**Your objective**
Copy exactly the line containing "This screenshot has width=400, height=423." and each line after it to the end of the listing, and output nothing else.

┌──

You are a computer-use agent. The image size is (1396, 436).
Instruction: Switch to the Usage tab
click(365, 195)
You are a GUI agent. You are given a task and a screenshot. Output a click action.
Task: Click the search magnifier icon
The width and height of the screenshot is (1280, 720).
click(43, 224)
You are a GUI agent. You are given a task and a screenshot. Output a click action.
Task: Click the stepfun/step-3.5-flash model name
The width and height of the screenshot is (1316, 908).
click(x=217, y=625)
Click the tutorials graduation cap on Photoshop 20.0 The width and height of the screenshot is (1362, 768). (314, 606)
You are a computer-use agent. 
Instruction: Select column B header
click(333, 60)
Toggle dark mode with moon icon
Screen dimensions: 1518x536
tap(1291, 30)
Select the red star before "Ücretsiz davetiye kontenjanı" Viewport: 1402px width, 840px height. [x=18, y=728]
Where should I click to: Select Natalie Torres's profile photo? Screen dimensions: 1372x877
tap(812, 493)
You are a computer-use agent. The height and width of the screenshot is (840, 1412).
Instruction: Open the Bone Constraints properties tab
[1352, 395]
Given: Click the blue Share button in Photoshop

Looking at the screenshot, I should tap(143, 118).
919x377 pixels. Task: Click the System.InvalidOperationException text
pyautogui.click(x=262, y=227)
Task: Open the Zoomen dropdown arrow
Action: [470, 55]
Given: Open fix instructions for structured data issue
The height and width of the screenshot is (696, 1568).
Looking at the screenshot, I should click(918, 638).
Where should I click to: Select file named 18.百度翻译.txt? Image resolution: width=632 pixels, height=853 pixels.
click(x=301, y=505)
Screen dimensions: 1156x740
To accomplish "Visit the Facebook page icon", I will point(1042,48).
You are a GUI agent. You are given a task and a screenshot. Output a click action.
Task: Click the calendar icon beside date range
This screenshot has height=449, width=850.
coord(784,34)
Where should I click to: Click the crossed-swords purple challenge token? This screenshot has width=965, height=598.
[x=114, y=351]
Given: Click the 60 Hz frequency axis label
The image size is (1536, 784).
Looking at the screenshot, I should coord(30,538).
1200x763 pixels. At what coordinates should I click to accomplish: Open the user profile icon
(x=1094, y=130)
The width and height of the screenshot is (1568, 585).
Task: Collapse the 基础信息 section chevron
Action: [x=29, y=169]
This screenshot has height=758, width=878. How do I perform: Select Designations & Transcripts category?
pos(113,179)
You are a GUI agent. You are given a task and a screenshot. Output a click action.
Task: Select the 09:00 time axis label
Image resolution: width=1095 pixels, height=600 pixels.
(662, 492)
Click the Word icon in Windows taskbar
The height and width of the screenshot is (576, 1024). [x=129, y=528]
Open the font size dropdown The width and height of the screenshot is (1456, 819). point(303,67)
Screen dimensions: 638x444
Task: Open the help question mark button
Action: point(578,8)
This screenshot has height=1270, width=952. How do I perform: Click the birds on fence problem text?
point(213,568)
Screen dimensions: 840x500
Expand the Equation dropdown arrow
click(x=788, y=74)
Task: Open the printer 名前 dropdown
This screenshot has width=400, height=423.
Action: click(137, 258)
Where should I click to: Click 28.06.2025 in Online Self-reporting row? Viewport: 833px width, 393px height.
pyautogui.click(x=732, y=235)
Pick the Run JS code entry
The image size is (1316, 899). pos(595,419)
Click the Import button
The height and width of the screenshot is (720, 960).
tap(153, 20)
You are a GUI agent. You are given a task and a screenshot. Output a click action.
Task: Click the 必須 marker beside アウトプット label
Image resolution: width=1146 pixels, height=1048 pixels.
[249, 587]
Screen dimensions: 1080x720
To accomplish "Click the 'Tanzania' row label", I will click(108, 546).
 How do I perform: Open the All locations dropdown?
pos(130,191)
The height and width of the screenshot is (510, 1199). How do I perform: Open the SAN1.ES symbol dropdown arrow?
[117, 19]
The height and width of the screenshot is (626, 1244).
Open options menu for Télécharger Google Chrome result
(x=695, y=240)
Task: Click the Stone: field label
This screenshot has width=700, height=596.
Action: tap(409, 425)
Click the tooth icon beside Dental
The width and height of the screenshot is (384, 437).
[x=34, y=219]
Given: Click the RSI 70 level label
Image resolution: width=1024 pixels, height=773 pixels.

└──

**Task output**
This screenshot has width=400, height=423.
Action: click(137, 258)
Where should I click to: Click 28.06.2025 in Online Self-reporting row? Viewport: 833px width, 393px height.
pyautogui.click(x=732, y=235)
Pick the Run JS code entry
The image size is (1316, 899). pos(595,419)
Click the Import button
The height and width of the screenshot is (720, 960).
tap(153, 20)
You are a GUI agent. You are given a task and a screenshot. Output a click action.
Task: Click the 必須 marker beside アウトプット label
Image resolution: width=1146 pixels, height=1048 pixels.
[249, 587]
Screen dimensions: 1080x720
To accomplish "Click the 'Tanzania' row label", I will click(108, 546).
 How do I perform: Open the All locations dropdown?
pos(130,191)
The height and width of the screenshot is (510, 1199). How do I perform: Open the SAN1.ES symbol dropdown arrow?
[117, 19]
The height and width of the screenshot is (626, 1244).
Open options menu for Télécharger Google Chrome result
(x=695, y=240)
Task: Click the Stone: field label
This screenshot has width=700, height=596.
Action: tap(409, 425)
Click the tooth icon beside Dental
The width and height of the screenshot is (384, 437).
[x=34, y=219]
Given: Click the RSI 70 level label
Image resolution: width=1024 pixels, height=773 pixels.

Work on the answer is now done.